Rajiv, who works in a reputed software firm, was born and raised in Patna, Bihar. He moved to New Delhi in his early 20s, leaving all of his friends preparing hard for IAS. He says he has suffered a lot of discrimination in Delhi because of his accent, which is eerily similar to that of Lalu Yadav in his younger days. “The best way to deal with a trauma is to levy it on others. It’s the common human psyche,” he says.
Once an extraordinarily smart kid with a beautiful mind, Rajiv (or Raj, as he calls himself now) found it emotionally taxing to fight off stereotypes of being a Bihari since he moved to Delhi. He stopped eating with his hands, and had to resort to using spoons and forks, even for eating roti-sabzi. He stopped using mustard oil and middle-parting his hair, and switched to spiky hairdos with the “sexiest” of gels. He is now suffering from dandruff and hair-loss, he told us.
Rajiv also had to switch from a mild-mannered polite man to rude and haughty, just to convince people that he does not belong from the land of Pataliputra. “Biharis are the most unhygienic people around,” he shouted at us when we visited him. “They don’t have any manners, they are illiterate. The other day in the metro, I saw a Bihari staring at my touchscreen phone and asking his friend what is there in my hand! And, when he saw a big shopping mall on the way, he was so amazed that he tried to open the metro gate to get out! Biharis are dumb. And I am not one.”

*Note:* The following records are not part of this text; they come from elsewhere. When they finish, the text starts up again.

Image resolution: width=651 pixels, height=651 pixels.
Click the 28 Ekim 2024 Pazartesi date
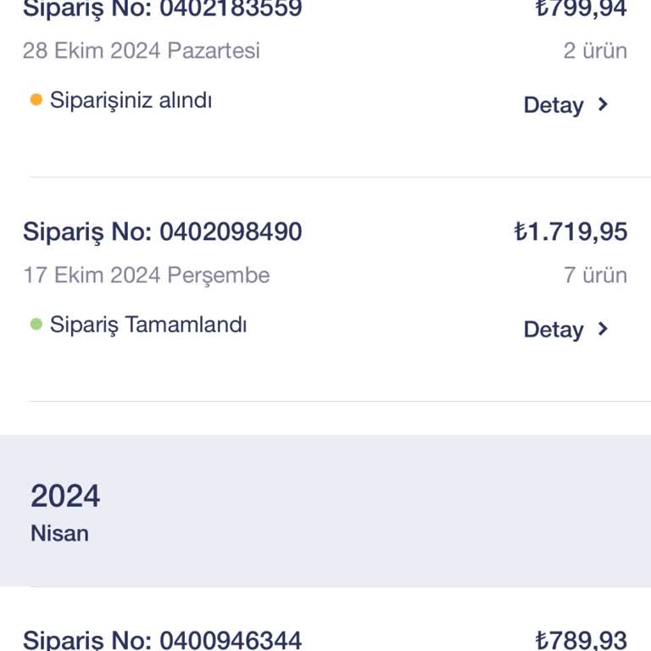tap(142, 50)
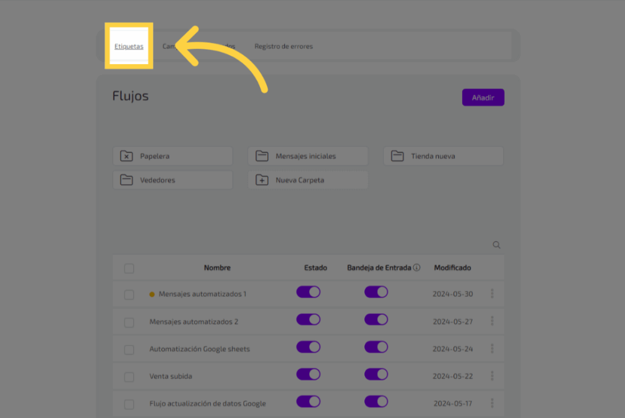Viewport: 625px width, 418px height.
Task: Expand three-dot menu for Automatización Google sheets
Action: coord(492,348)
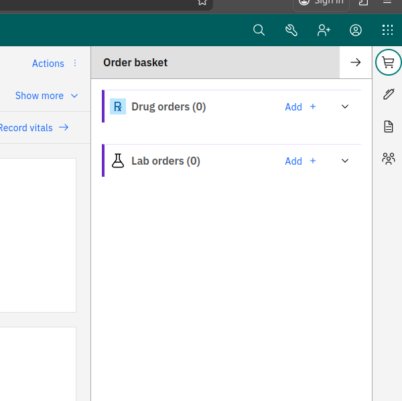Collapse the Order basket panel with the arrow
This screenshot has width=402, height=401.
356,62
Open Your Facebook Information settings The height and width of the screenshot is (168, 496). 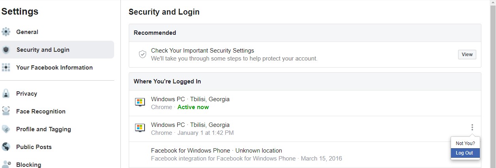54,68
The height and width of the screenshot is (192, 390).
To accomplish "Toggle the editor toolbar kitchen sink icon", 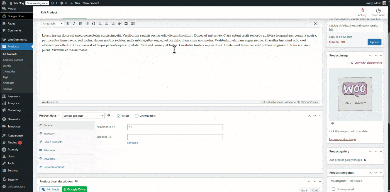I will coord(133,24).
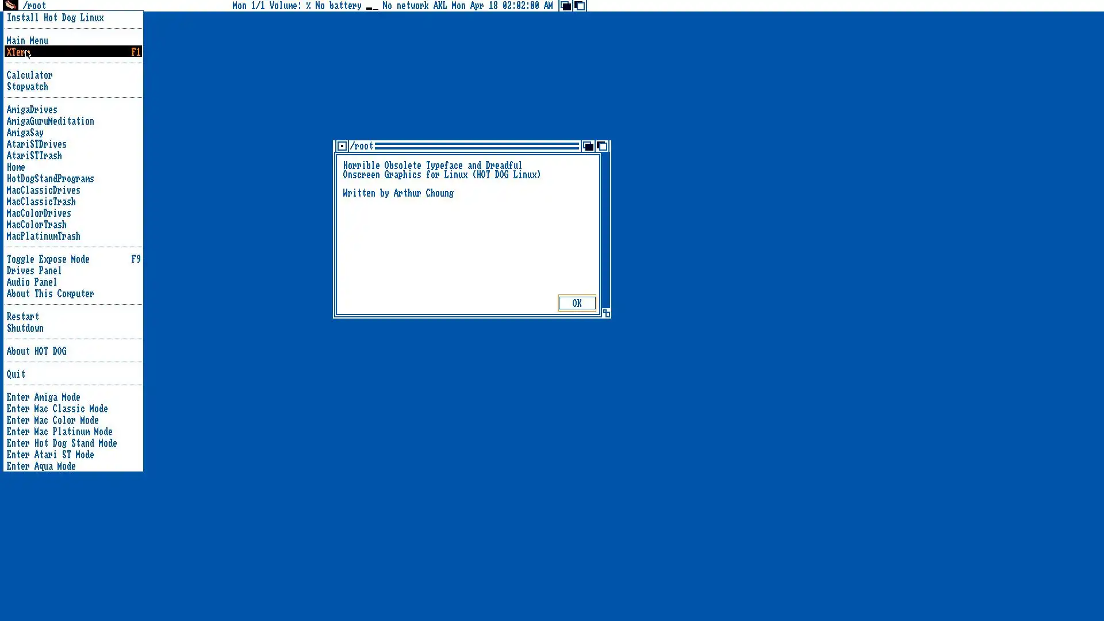1104x621 pixels.
Task: Open the Main Menu submenu entry
Action: point(27,41)
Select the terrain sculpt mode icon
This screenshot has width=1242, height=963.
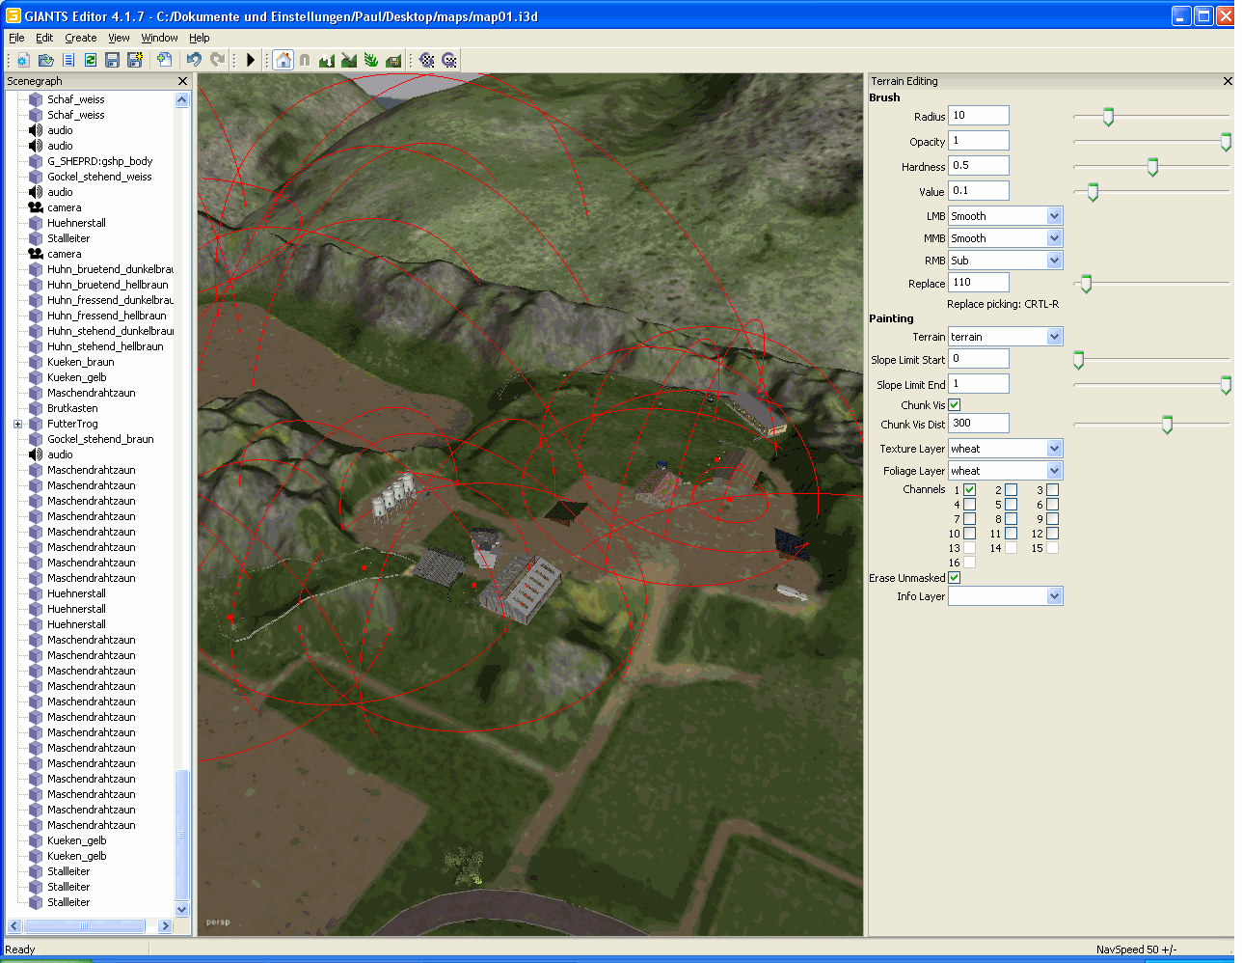(327, 60)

Some of Rajiv’s friends tell us that long ago, he used to talk to his parents and relatives for hours on the phone. Now, he doesn’t even pick their calls, referring to them as “an embarrassment”. Rajiv has also started visiting pubs and discos, and smokes two packets of cigarettes a day to prove to his peer group that he is no more a Bihari. Apparently, anyone who does not smoke or drink is labelled as a Bihari by him. The guy has also stopped bathing regularly to use more deo and smell good.
When NTMN’s reporters met him, he called us “Biharis” because he spotted one of us picking the nose.